神さまにお祈りをして心が軽くなったわたしは、侍女に持たされたおやつを食べ始めた。どんなことも、よく眠ってよく食べれば乗り切ることができるのだ。
「あら、この干した果物をたっぷり焼き込んだケーキは美味しいわね。果物の甘みとねっとりした歯ごたえがいいし、ナッツとの相性もばっちりだわ。お茶が欲しくなるけれど……」
『もうすぐ着くから、そうしたら茶を飲ませてやる』
脳内に声が響いてきたので、わたしは驚いた。
「黒影さんは、念話が使えるんですか!」
『ああ』
「耳もいいんですね」
『お前がぶうぶういびきをかいて眠っていたのも知っている』
「ぶっ……それは乙女に言ってはならないことです!」
わたしが狼狽えて叫ぶと、黒影さんは『そうなのか? 別に気にすることでもないだろう。よく眠れたようで良かったじゃないか』となんでもないように答えた。
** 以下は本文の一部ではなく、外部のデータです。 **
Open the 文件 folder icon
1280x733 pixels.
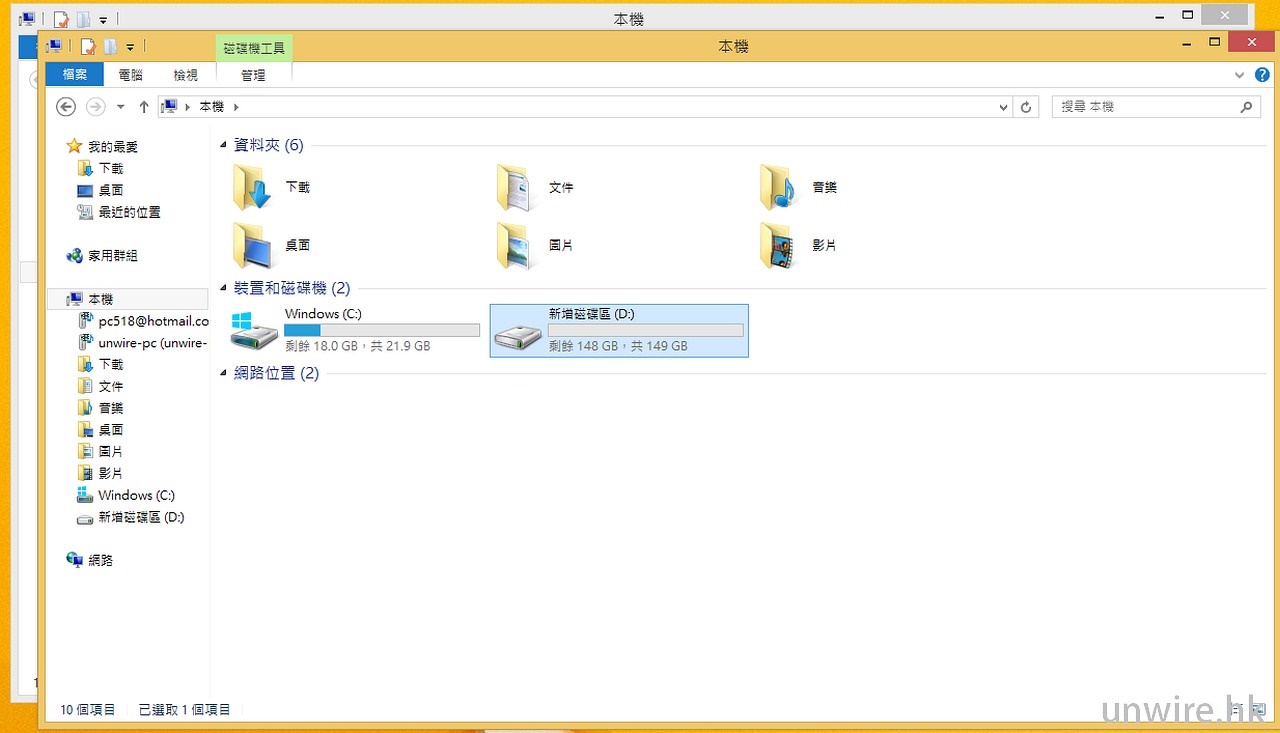(x=516, y=187)
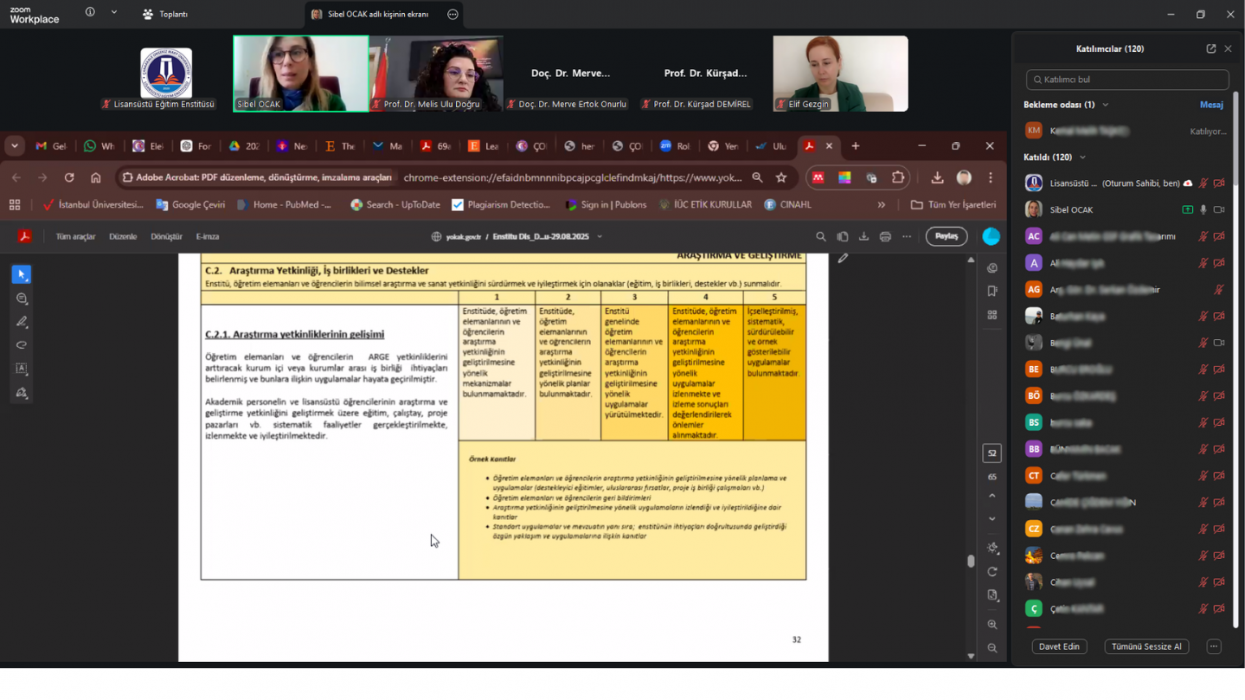Close the Katılımcılar panel
1245x700 pixels.
coord(1228,49)
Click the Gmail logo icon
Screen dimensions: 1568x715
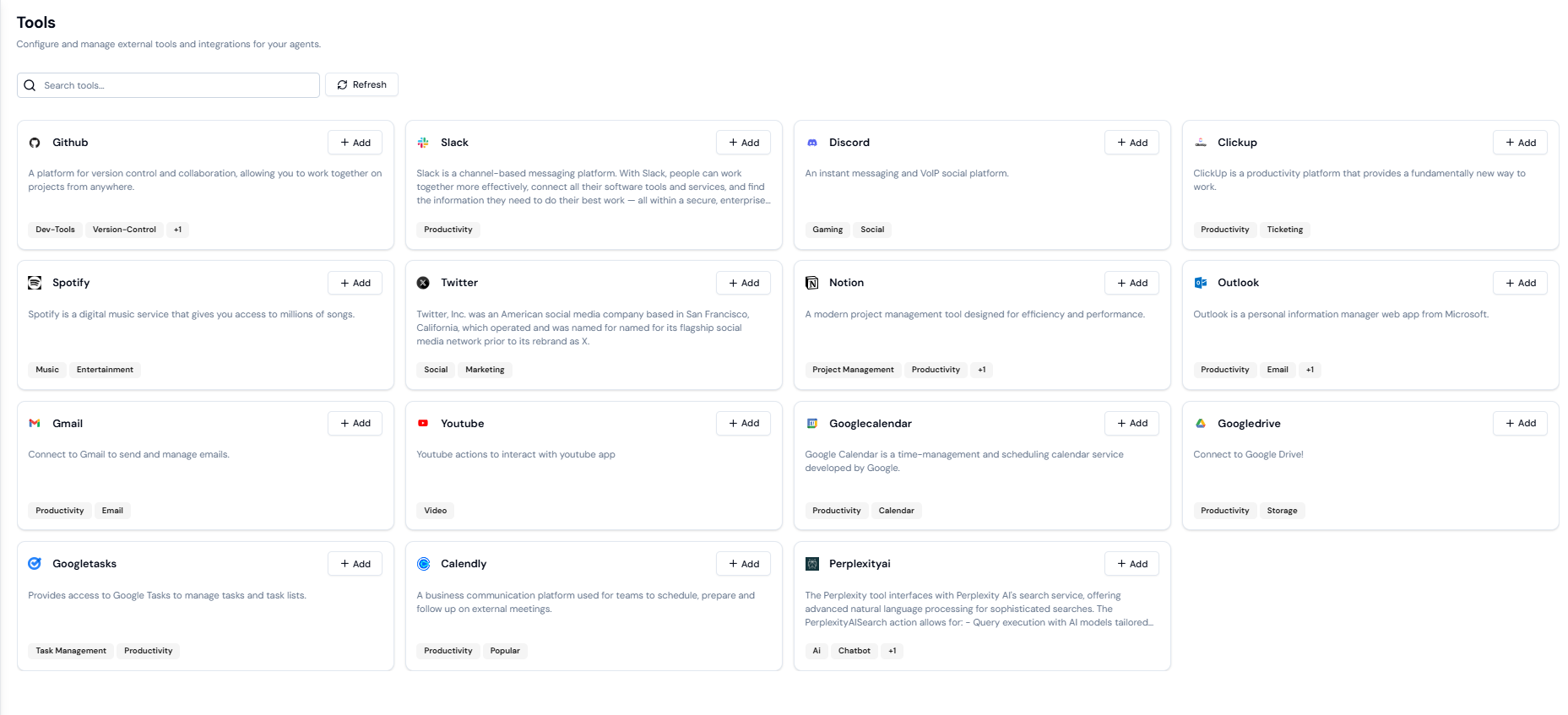[35, 424]
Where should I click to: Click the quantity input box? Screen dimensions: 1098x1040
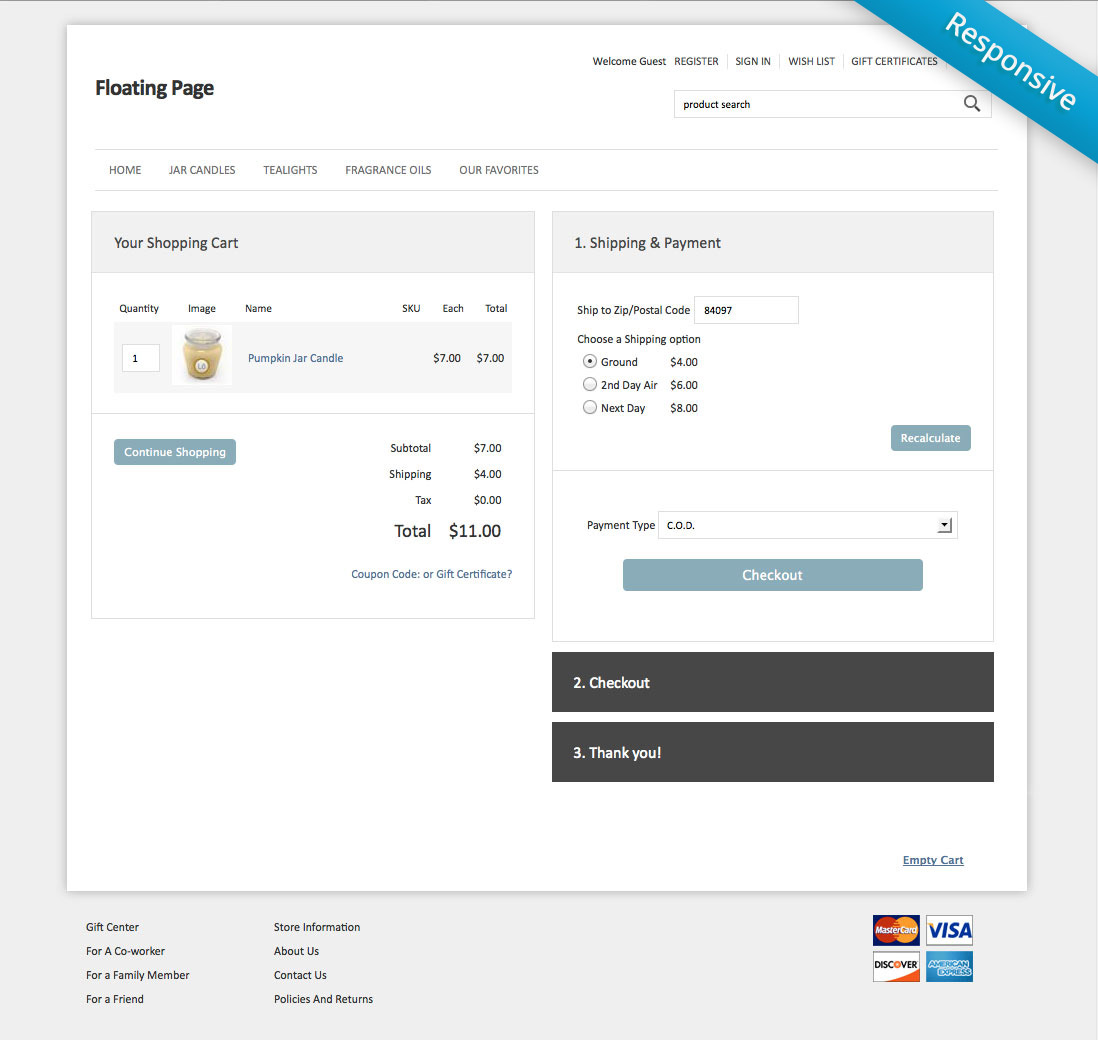click(141, 358)
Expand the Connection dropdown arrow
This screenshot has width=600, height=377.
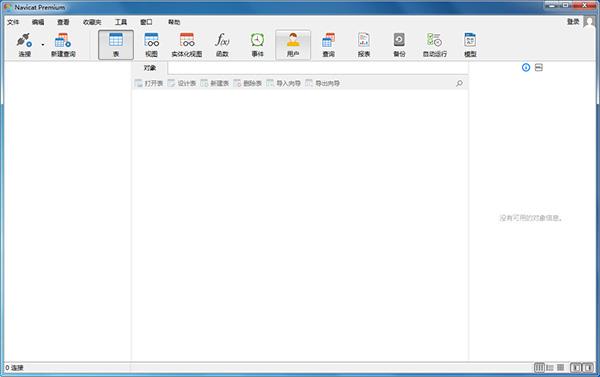pyautogui.click(x=42, y=45)
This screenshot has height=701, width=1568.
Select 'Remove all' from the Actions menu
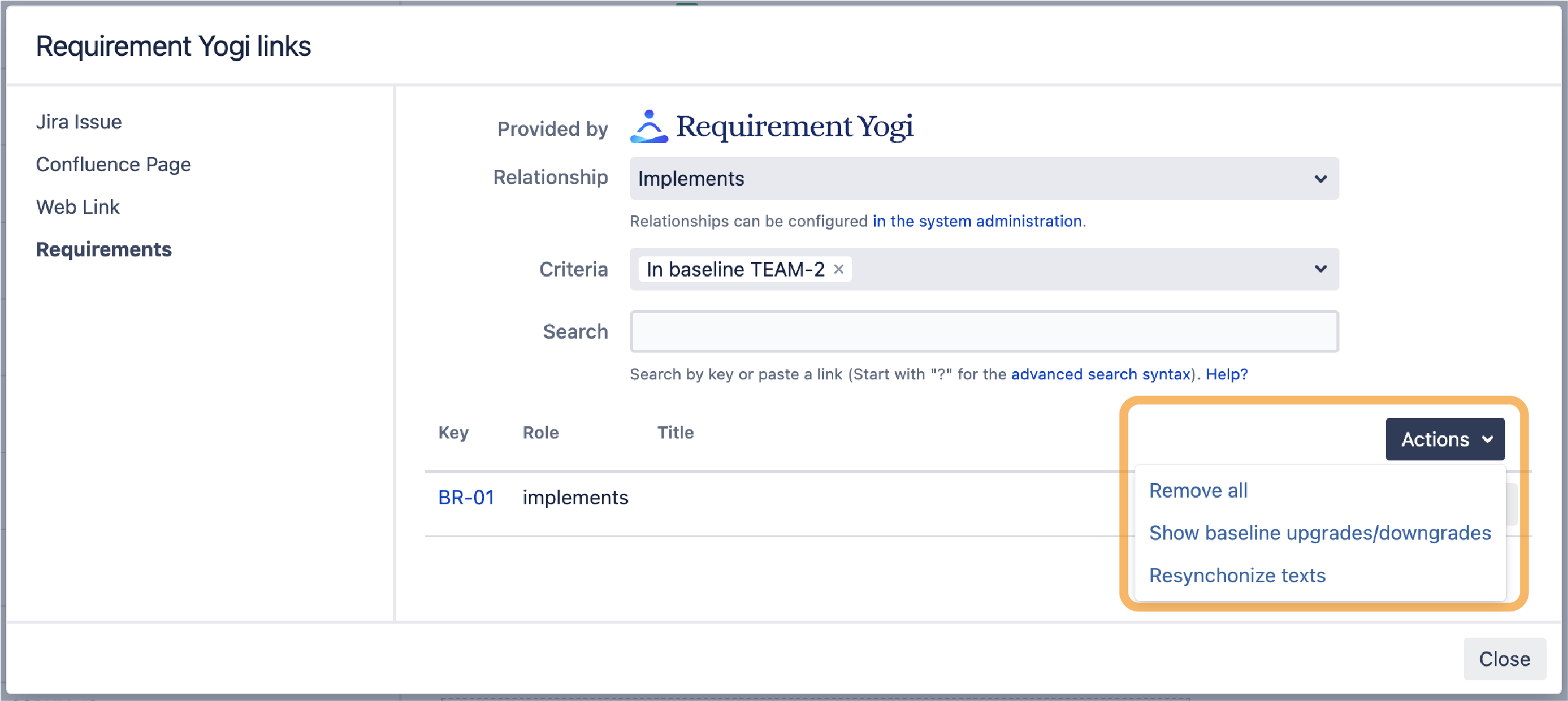[1197, 490]
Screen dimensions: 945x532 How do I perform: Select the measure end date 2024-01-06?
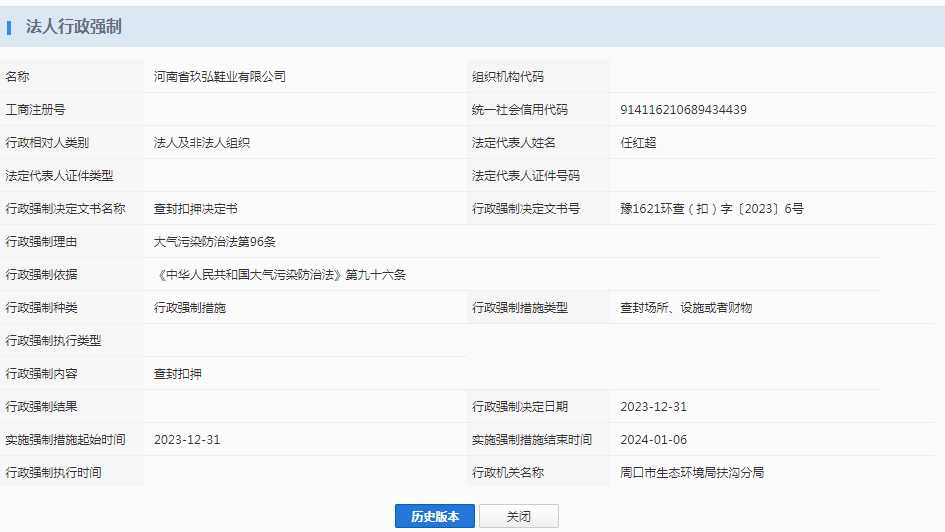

この人は絶対わたしを女性扱いしていない。していたら、身代わりに豚なんて連れてこないはずだ。あまりにも失礼すぎる。
ふんふんっ!
わたしは口におやつを詰め込んで、もぐもぐ食べながらやさぐれた。
そして、しばらく籠の外を見ていたらすっと高度が下がり、森の中に降りていくのがわかった。やがて籠の底が地面に着く振動が伝わってきた。
「着いたぞ」
黒影さんが籠を開けたので、わたしは外に出て伸びをして、それから目の前にあるお屋敷を見た。
「あら、村じゃないのね」
森の中に、貴族の住むような立派なお屋敷がぽつんと建っていた。なんとなく陰鬱な雰囲気がする。寂れてる、と言ったらいいのだろうか。人の息遣いが感じられない家なのだ。
「黒影さん、ここはどこですか」
「俺のうちだ」
「はい?」
「俺のうちだと言っている」
「大きなお屋敷に住んでいるんですね」
わたしはお屋敷と黒影さんを見比べた。
もしやこれは、わたしは彼氏のうちに連れてこられたということなの? 彼氏いない歴=年齢の敬虔な聖女に、とうとう甘酸っぱいラブロマンスが始まるの?